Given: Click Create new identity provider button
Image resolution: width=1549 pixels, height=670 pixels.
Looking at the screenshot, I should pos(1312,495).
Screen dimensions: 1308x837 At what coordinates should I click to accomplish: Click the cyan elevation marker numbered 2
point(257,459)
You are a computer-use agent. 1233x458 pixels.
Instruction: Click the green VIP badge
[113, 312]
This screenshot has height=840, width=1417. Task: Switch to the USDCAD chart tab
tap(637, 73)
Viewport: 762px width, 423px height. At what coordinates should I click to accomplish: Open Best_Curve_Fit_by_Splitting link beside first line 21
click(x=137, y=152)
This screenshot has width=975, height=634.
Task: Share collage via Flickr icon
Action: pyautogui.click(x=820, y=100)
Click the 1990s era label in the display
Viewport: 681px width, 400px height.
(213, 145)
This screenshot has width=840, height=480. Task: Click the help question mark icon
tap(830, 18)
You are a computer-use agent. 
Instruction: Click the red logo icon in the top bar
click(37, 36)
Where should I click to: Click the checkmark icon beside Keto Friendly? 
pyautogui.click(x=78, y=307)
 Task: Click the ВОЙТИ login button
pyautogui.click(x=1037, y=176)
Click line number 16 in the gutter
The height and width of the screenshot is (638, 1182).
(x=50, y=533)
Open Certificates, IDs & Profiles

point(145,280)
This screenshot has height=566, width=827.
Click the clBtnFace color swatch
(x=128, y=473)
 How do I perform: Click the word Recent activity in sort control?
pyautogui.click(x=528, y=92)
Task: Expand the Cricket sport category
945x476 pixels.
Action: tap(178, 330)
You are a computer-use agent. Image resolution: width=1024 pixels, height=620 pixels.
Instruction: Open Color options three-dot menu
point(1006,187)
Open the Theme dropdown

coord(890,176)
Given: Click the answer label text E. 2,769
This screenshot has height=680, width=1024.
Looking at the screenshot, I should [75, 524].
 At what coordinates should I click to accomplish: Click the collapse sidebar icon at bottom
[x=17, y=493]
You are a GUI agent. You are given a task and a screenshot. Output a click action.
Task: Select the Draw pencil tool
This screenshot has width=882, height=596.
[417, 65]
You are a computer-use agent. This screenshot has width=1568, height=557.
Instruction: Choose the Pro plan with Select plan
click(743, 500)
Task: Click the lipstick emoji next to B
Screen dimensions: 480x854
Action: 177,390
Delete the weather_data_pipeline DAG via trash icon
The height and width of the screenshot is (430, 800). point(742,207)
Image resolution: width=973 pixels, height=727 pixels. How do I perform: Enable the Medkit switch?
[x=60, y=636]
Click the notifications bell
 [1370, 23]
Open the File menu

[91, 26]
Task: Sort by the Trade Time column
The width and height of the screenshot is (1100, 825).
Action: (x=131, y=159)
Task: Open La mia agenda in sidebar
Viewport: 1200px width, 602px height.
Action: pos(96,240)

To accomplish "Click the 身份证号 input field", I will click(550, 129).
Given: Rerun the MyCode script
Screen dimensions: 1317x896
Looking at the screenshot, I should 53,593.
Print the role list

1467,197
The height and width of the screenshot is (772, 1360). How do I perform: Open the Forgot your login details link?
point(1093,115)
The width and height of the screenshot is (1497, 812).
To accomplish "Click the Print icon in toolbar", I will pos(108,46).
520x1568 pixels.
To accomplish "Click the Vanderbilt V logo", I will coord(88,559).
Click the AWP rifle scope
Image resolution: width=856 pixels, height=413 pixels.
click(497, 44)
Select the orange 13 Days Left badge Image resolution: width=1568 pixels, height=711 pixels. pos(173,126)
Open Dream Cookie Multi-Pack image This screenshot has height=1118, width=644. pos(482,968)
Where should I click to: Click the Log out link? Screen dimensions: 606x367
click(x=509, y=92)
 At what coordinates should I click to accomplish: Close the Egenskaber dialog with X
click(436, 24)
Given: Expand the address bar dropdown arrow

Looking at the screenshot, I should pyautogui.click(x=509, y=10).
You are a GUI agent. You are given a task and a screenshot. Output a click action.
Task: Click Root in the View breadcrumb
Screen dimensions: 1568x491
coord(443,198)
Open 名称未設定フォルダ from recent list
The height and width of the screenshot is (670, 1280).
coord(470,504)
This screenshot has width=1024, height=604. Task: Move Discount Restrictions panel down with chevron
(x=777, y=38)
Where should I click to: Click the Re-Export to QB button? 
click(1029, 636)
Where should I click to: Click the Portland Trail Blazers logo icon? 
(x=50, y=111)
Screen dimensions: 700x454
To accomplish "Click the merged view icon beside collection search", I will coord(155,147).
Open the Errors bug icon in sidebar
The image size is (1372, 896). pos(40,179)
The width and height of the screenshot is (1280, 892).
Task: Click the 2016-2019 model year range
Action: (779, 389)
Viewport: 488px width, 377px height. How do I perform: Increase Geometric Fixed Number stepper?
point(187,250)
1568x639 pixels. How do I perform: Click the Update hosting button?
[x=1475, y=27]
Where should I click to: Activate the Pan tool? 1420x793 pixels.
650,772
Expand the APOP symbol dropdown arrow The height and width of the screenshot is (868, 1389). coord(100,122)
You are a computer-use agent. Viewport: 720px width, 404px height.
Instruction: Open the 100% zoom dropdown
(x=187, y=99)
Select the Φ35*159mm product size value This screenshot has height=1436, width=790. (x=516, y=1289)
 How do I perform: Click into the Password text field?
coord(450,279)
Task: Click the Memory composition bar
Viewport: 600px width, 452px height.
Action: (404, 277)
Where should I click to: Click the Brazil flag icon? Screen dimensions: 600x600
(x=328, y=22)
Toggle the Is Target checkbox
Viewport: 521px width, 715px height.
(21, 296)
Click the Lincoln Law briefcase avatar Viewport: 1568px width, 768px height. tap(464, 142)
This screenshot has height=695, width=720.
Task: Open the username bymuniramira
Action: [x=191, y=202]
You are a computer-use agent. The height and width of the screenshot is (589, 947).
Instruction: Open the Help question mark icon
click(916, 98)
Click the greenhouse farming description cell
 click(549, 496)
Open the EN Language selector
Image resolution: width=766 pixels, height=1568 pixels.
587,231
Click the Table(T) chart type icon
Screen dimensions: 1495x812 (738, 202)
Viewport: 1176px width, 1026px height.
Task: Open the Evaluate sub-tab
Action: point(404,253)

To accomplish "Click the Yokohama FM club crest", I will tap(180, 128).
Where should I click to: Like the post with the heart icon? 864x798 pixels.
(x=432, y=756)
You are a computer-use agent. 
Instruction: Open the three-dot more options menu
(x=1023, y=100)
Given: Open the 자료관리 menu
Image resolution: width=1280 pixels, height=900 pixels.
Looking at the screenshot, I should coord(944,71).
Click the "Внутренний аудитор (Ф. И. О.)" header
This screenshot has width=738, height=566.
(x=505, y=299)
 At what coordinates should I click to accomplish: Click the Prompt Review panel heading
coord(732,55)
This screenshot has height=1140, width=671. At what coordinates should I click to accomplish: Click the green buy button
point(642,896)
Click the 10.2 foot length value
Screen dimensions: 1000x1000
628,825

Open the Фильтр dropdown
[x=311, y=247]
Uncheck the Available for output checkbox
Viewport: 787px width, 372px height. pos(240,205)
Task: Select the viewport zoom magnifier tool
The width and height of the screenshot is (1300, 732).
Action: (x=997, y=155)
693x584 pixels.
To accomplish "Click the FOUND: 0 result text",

━━━━━━

** Prompt **
When a line in the records holds the string "label", copy that line.

** Your response **
Click the 1990s era label in the display
Given: Click the answer label text E. 2,769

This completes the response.